The whole point is  I wanted to make my home look more like a home and not a dumpster yard. When I plugged the Sony home theater system in and WALAH to my astonishment it works. I texted Akin and asked him what the deal was. His original lie was, "This DVD player is not compatible with this TV."And I believed him like an trusting ass-wipe that I am. Like why lie about trivial shit? I had it collecting dust in my tupperware for no good reason it's one thing to say, "oh I don't know how to put this together to this doesn't work with your TV." With the new technology on this TV a 3-D 50" inch flatscreen seems to be up on todays technology I don't think they would accidentally forget to "add an output for the HDMI cable". That was his original excuse 6 mos. ago. Now his new lie is " You asked me to plug it in as a receiver, not a DVD system." WTF? How else am I supposed to watch movies? I know P.B is my original choice I can always hook up the macbook to the HDMI converter and fullscreen the monitor onto the TV if I wanted, but I wanted a DVD theater system for other times. Or maybe I just want it there for Company in case my family want to come and watch a movie. 

The point is, he didn't put it together right, like he didn't put the E.C together, or the toilet space-saver  had to do it by myself, which was hard and shitty experience He doesn't build or fix things. Oh here is another one, he made me buy him two 16GB of ram for his laptop in exchange for his old one to put in my laptop. come to find out the ram didn't fit his laptop it was the wrong one. He calls himself a Nerd or a geek and yet doesn't know shit about Computer hardware. I am going to take a course on computer hardware so I can learn about ram and bytes. I'll tell you what I'll be better at what he is supposed to be good at. He got mad when I put the E.C together myself and then got even more annoyed when he had to put the rest of it together and did a half-ass job at it. So I went ahead and did it myself. 

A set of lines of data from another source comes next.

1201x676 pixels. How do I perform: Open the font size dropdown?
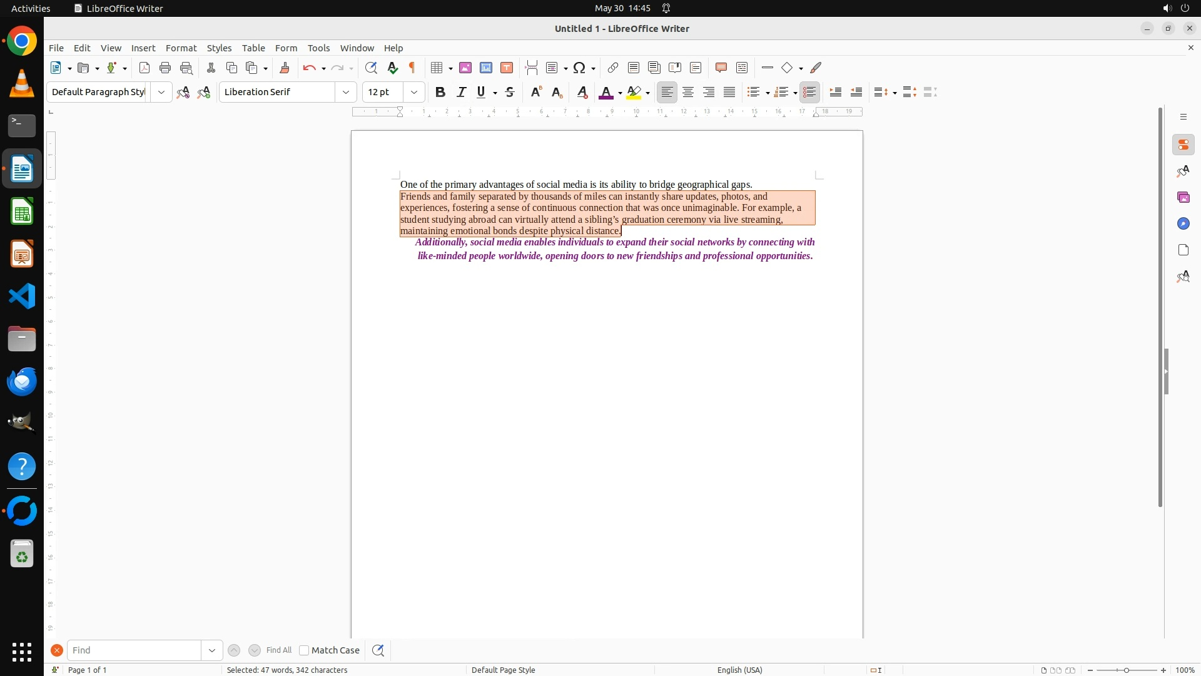[413, 92]
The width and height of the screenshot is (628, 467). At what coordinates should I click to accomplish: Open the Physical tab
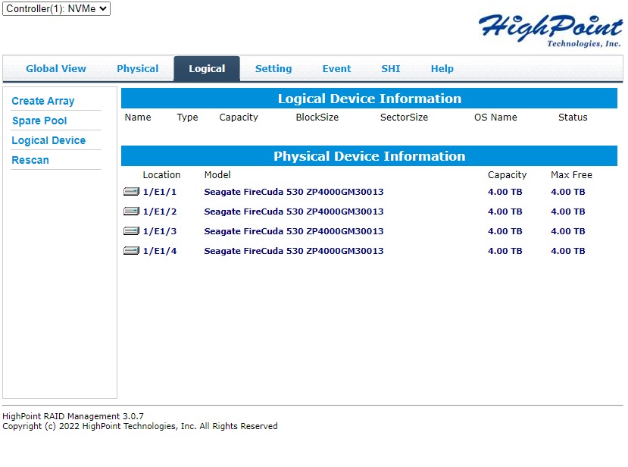click(137, 69)
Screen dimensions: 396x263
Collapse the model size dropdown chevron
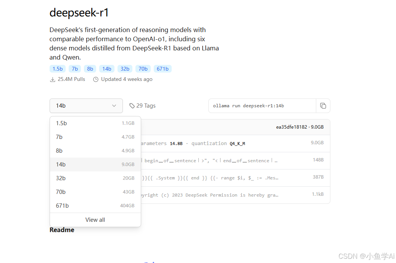(x=114, y=106)
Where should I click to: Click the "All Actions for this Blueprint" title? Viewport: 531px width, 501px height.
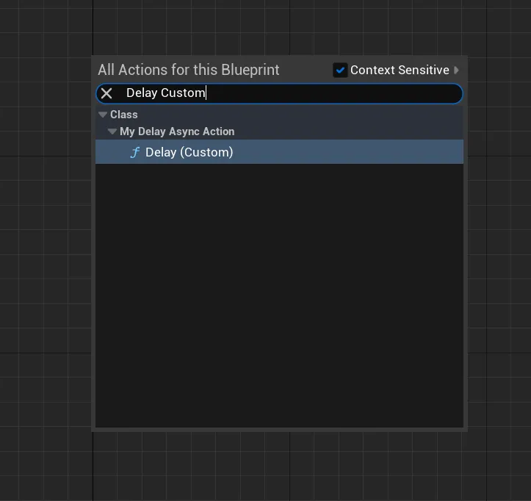click(x=189, y=70)
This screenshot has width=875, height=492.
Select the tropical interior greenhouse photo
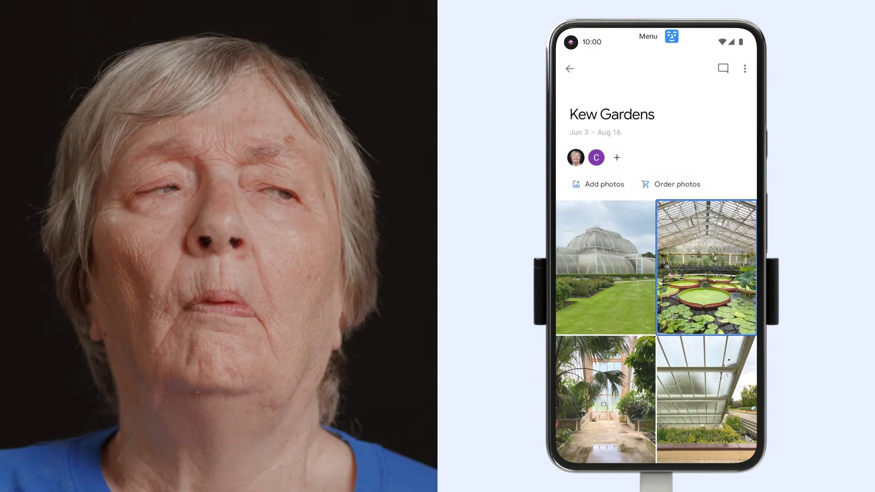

When I asked him to get me some brackets to hang up the cabinet I purchased he said, "ok." today I asked him for the brackets and he said, "I'll look if not, I'll go to Home depot." 


Just do it. Just hit me. 
Hit me. REALLY hard.
THERE!!!



"How in hell are you going to Home Depot, Akin, you don't drive nor do you have your car anymore!" I exclaimed. He just goes to these places in his head that don't measure up with reality. It's like he is trying to hush me by making plans that are not going to happen. If he were to say, "Well, if you're going to Walmart tomorrow, I'll give you the cash to grab it if I can't find any."That would have made sense and probable. But not with him everything is improbable and inconsistent, I feel like I am just wasting my time with a loser. He doesn't work, so how will he get to Home Depot which is on the other side of town? Steal a horse from an imaginary stable ad gallop into the wind of sprinkles?As much as I try to just lay low and make a better life for myself and respect other people it never seems to work out. I am constantly tired and drained I am always doing something around the house like repairing stuff and buying replacements for things needed. After I am done here I am going to write out a list of things that need to be done let's see if he does any of it tomorrow.